Friday, February 19, 2010

SharePoint 2007 Search Administration: Scheduling and the UI

Jeremy Williams, Sr. Director, Modern Workplace

As an SSP administrator, one can control and tweak the many aspects of SharePoint Search.  One piece of the puzzle an admin can configure is a content source.  For the uninitiated, a content source is simply a location where SharePoint Search is going to go out and look for files.  Some examples of content sources could be all of your SharePoint sites, a file share, or even your public website.  When configuring a content source, an administrator must choose how often that source will be crawled. 
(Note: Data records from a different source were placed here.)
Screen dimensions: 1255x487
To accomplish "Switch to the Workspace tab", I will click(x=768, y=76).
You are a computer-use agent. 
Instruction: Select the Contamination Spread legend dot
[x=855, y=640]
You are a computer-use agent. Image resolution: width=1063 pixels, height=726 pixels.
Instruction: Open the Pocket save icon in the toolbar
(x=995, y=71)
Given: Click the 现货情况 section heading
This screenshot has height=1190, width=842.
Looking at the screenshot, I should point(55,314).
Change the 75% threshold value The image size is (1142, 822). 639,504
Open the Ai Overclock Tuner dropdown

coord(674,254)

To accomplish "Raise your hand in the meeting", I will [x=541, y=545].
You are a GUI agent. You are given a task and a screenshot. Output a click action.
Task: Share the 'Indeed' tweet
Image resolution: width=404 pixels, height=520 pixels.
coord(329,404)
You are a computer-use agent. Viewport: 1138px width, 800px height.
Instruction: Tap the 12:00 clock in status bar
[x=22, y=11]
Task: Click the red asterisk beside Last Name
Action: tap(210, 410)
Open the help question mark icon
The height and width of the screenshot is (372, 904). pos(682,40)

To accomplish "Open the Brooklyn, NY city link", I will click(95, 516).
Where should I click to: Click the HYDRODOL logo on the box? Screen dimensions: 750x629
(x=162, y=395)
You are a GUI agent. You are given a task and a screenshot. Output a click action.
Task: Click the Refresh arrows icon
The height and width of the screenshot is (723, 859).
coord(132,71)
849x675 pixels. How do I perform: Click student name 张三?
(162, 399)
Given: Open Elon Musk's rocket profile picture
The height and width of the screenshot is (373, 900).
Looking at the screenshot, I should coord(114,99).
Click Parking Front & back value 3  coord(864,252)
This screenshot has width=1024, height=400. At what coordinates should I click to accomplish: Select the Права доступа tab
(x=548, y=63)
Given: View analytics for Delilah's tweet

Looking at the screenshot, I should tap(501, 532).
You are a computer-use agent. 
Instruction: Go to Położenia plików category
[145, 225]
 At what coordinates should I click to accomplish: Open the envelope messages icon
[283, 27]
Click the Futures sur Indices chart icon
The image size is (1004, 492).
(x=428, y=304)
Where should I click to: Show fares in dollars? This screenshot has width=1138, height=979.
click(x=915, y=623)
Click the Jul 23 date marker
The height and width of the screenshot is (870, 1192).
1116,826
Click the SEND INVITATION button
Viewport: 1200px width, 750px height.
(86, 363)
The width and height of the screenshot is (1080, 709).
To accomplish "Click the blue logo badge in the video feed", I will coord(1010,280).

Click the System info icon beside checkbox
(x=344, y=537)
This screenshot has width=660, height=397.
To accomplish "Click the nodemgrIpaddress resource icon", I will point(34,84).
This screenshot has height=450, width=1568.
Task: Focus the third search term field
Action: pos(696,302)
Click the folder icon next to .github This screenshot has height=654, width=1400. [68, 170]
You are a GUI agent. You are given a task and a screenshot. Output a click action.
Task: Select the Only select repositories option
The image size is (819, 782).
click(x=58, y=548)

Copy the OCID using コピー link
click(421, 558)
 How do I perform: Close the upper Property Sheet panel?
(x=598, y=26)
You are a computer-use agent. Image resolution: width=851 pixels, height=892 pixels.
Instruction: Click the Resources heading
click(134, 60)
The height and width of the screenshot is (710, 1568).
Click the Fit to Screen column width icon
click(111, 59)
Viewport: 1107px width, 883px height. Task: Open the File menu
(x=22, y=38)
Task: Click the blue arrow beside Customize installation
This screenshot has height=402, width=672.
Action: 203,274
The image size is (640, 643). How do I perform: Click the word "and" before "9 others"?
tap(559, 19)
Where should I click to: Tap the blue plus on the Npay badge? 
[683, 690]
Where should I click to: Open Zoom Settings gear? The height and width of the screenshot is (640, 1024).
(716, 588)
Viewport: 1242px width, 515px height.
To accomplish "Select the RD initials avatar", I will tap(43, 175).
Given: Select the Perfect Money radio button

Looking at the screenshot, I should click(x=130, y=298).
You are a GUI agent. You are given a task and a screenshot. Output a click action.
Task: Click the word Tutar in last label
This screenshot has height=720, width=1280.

There are two types of crawls, a full crawl and an incremental crawl.  While there is an (almost) infinite number of schedules one could set up for their content source, I often see a full crawl happening relatively infrequently (once a week or month, depending on content size), and incremental crawls happening quite frequently (every 5-60 minutes).  Why?  Let’s say a user uploads a file to SharePoint and tells their buddy, “Hey, I just uploaded the document about Client ABC to SharePoint, go check it out!”  Their buddy (since he doesn’t know where the file is located) goes right to his trusty SharePoint search box and searches for “Client ABC”.  If an incremental crawl hasn’t run since the file was uploaded, then it won’t appear in the results.  This in turn makes for frustrated users, and an all around ‘bad’ SharePoint experience [but alas, I digress..]

Back to the point, when scheduling an incremental crawl, here’s a fairly typical starting point (picture below):


Everything seems to make sense in there, except for the last two text boxes.   One way to interpret that section is, “Repeat the incremental crawl every 15 minutes and allow it to run for 1440 minutes”.  Based on this interpretation, one may be lead to believe that an incremental crawl could start and run as long as 1440 minutes (that’s 1 full day).  Well, as an SSP admin, I would hate for there to (potentially) be 1 crawl each day, so I’m going to change that 1440 to 20.  Great, I’ve got crawl set up and my users should always be able to find their files (relatively) quickly, right?

Sadly, the answer is No.  That text is actually interpreted as, “Repeat the incremental crawl every 15 minutes, and continue crawling every 15 minutes for 1440 minutes.”  So, in my example above, the text becomes, “Repeat the incremental crawl every 15 minutes continue crawling every 15 minutes for 20 minutes.”  This will yield you exactly 2 incremental crawls everyday, one around midnight, and the other around 12:15…After that, you’ll have to wait until midnight rolls around again. 

For some users, this might have been a “duh” type of post because they interpreted the text and control in the manner Microsoft intended.  However, other users may have incorrectly interpreted the text/controls as my example pointed out…